From: Wanpeng Li <wanpeng.li@linux.intel.com>
To: Bandan Das <bsd@redhat.com>
Cc: Jan Kiszka <jan.kiszka@siemens.com>,
Wanpeng Li <wanpeng.li@linux.intel.com>,
Paolo Bonzini <pbonzini@redhat.com>,
Gleb Natapov <gleb@kernel.org>, Hu Robert <robert.hu@intel.com>,
kvm@vger.kernel.org, linux-kernel@vger.kernel.org
Subject: Re: [PATCH] KVM: nVMX: Fix IRQs inject to L2 which belong to L1 since race
Date: Fri, 4 Jul 2014 14:17:01 +0800 [thread overview]
Message-ID: <20140704061701.GB3453@kernel> (raw)
In-Reply-To: <jpgy4wb9g5t.fsf@redhat.com>
On Thu, Jul 03, 2014 at 01:15:26AM -0400, Bandan Das wrote:
>Jan Kiszka <jan.kiszka@siemens.com> writes:
>
>> On 2014-07-02 08:54, Wanpeng Li wrote:
>>> This patch fix bug https://bugzilla.kernel.org/show_bug.cgi?id=72381
>>>
>>> If we didn't inject a still-pending event to L1 since nested_run_pending,
>>> KVM_REQ_EVENT should be requested after the vmexit in order to inject the
>>> event to L1. However, current log blindly request a KVM_REQ_EVENT even if
>>> there is no still-pending event to L1 which blocked by nested_run_pending.
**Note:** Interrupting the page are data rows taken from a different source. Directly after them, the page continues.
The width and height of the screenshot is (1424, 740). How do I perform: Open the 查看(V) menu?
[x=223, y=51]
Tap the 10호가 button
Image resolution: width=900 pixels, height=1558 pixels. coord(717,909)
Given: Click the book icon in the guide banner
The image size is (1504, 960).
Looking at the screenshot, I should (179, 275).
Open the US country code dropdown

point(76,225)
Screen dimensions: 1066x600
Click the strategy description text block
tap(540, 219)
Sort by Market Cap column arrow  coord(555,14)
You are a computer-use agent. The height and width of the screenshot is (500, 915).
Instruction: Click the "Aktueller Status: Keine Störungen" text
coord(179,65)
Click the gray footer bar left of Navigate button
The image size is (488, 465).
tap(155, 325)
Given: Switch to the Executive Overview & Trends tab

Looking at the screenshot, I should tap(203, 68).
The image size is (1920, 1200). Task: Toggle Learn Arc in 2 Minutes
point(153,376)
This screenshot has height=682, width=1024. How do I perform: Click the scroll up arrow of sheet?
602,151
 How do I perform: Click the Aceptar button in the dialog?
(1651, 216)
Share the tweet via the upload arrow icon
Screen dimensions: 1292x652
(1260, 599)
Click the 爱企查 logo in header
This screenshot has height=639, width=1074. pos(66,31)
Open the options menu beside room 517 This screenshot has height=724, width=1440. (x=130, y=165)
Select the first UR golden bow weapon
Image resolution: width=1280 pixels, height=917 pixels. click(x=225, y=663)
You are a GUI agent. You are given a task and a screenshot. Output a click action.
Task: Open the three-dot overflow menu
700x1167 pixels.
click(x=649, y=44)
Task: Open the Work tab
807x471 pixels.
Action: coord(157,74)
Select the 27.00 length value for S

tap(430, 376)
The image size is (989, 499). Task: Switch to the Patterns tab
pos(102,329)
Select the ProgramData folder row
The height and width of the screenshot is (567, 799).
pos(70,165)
>>> There is a race which lead to an interrupt will be injected to L2 which
>>> belong to L1 if L0 send an interrupt to L1 during this window.
>>>
>>> VCPU0 another thread
>>>
>>> L1 intr not blocked on L2 first entry
>>> vmx_vcpu_run req event
>>> kvm check request req event
>>> check_nested_events don't have any intr
>>> not nested exit
>>> intr occur (8254, lapic timer etc)
>>> inject_pending_event now have intr
>>> inject interrupt
>>>
>>> This patch fix this race by introduced a l1_events_blocked field in nested_vmx
>>> which indicates there is still-pending event which blocked by nested_run_pending,
>>> and smart request a KVM_REQ_EVENT if there is a still-pending event which blocked
>>> by nested_run_pending.
>>
>> There are more, unrelated reasons why KVM_REQ_EVENT could be set. Why
>> aren't those able to trigger this scenario?
>>
>> In any case, unconditionally setting KVM_REQ_EVENT seems strange and
>> should be changed.
>
>
>Ugh! I think I am hitting another one but this one's probably because
>we are not setting KVM_REQ_EVENT for something we should.
>
>Before this patch, I was able to hit this bug everytime with
>"modprobe kvm_intel ept=0 nested=1 enable_shadow_vmcs=0" and then booting
>L2. I can verify that I was indeed hitting the race in inject_pending_event.
>
>After this patch, I believe I am hitting another bug - this happens
>after I boot L2, as above, and then start a Linux kernel compilation
>and then wait and watch :) It's a pain to debug because this happens
>almost once in three times; it never happens if I run with ept=1, however,
>I think that's only because the test completes sooner. But I can confirm
>that I don't see it if I always set REQ_EVENT if nested_run_pending is set instead of
>the approach this patch takes.
>(Any debug hints help appreciated!)
>
>So, I am not sure if this is the right fix. Rather, I think the safer thing
>to do is to have the interrupt pending check for injection into L1 at
>the "same site" as the call to kvm_queue_interrupt() just like we had before
>commit b6b8a1451fc40412c57d1. Is there any advantage to having all the
>nested events checks together ?
>
How about revert commit b6b8a1451 and try if the bug which you mentioned
is still there?
Regards,
Wanpeng Li
>PS - Actually, a much easier fix (or rather hack) is to return 1 in
>vmx_interrupt_allowed() (as I mentioned elsewhere) only if
>!is_guest_mode(vcpu) That way, the pending interrupt interrupt
>can be taken care of correctly during the next vmexit.
>
>Bandan
>
>> Jan
>>
>>>
>>> Signed-off-by: Wanpeng Li <wanpeng.li@linux.intel.com>
>>> ---
>>> arch/x86/kvm/vmx.c | 20 +++++++++++++++-----
>>> 1 file changed, 15 insertions(+), 5 deletions(-)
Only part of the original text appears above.